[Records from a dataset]
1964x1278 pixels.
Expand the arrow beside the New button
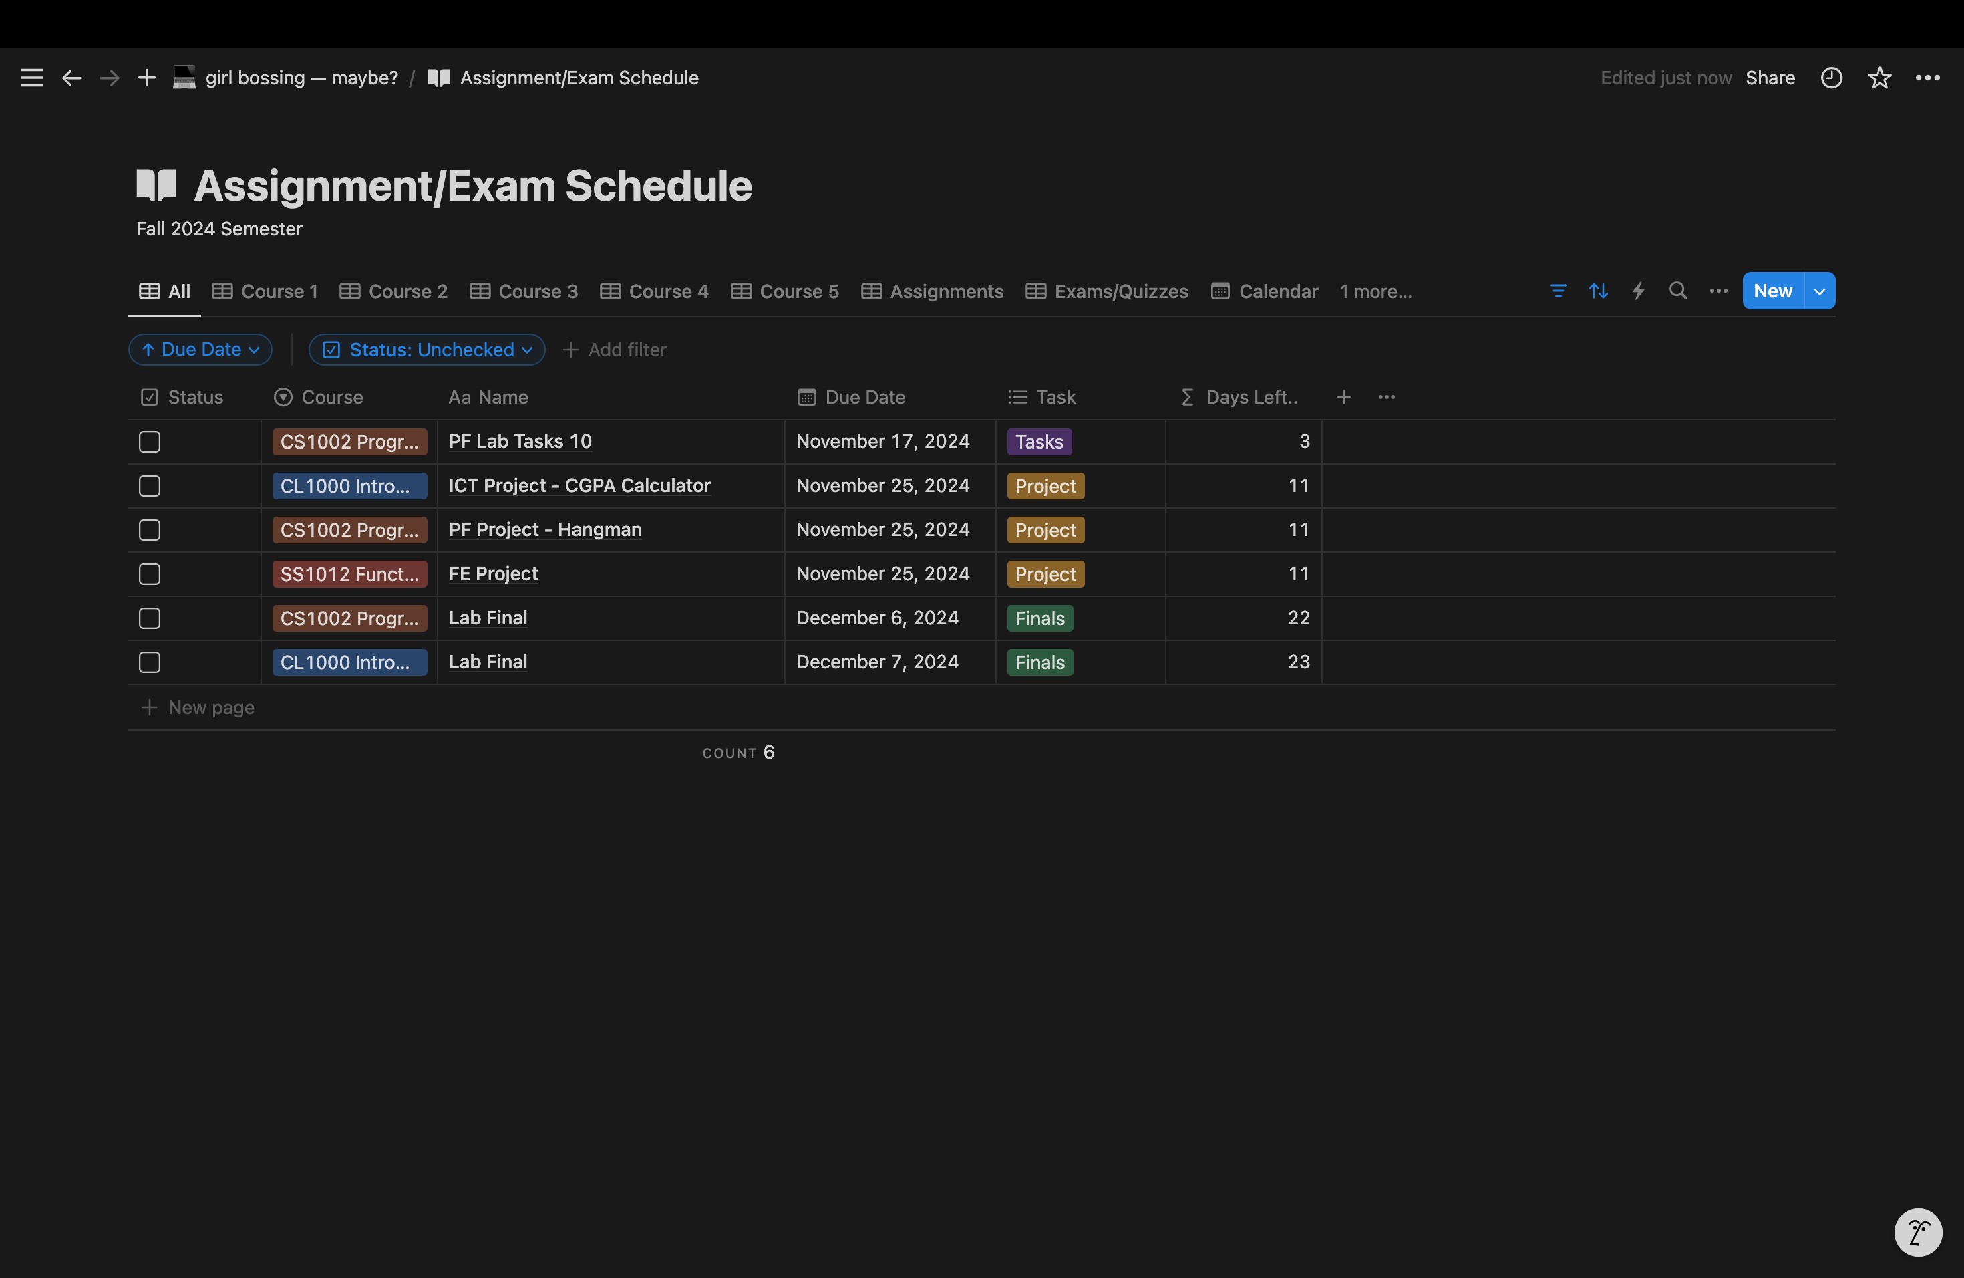[x=1820, y=291]
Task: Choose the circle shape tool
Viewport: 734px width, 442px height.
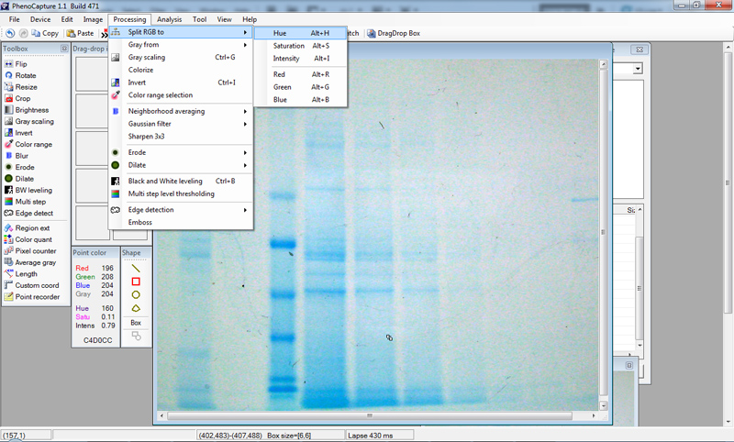Action: coord(136,294)
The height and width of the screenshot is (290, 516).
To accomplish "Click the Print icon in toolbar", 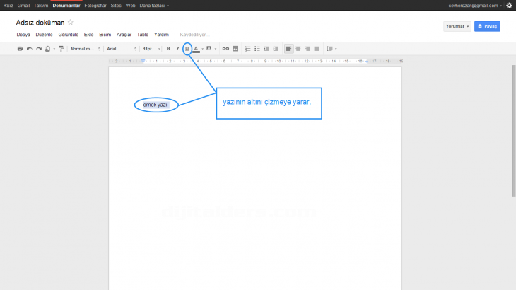I will coord(20,49).
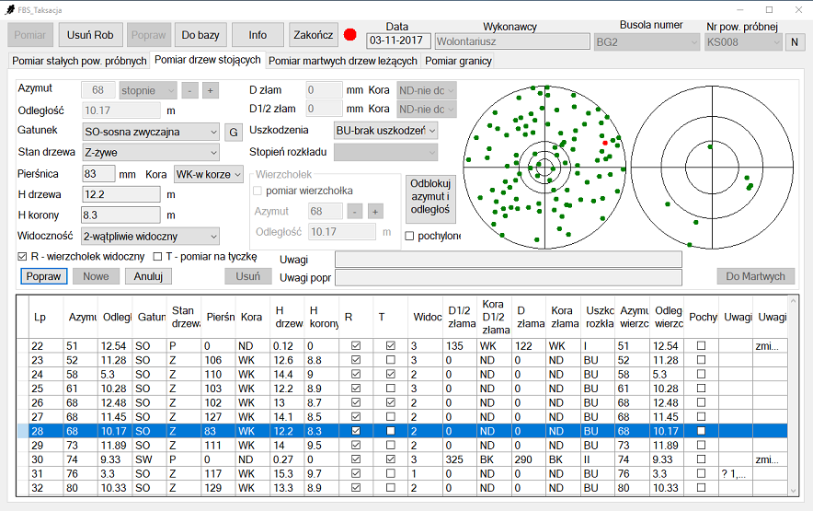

● EXERCISE DESCRIPTION:
Your answer should be the lines from the opening of the records through the line with "The height and", both ends retyped exactly and pictures left out.

● RESPONSE TO THIS EXERCISE:
1964x1278 pixels.
Expand the arrow beside the New button
[x=1820, y=291]
Task: Choose the circle shape tool
Viewport: 734px width, 442px height.
Action: coord(136,294)
The height and width of the screenshot is (290, 516).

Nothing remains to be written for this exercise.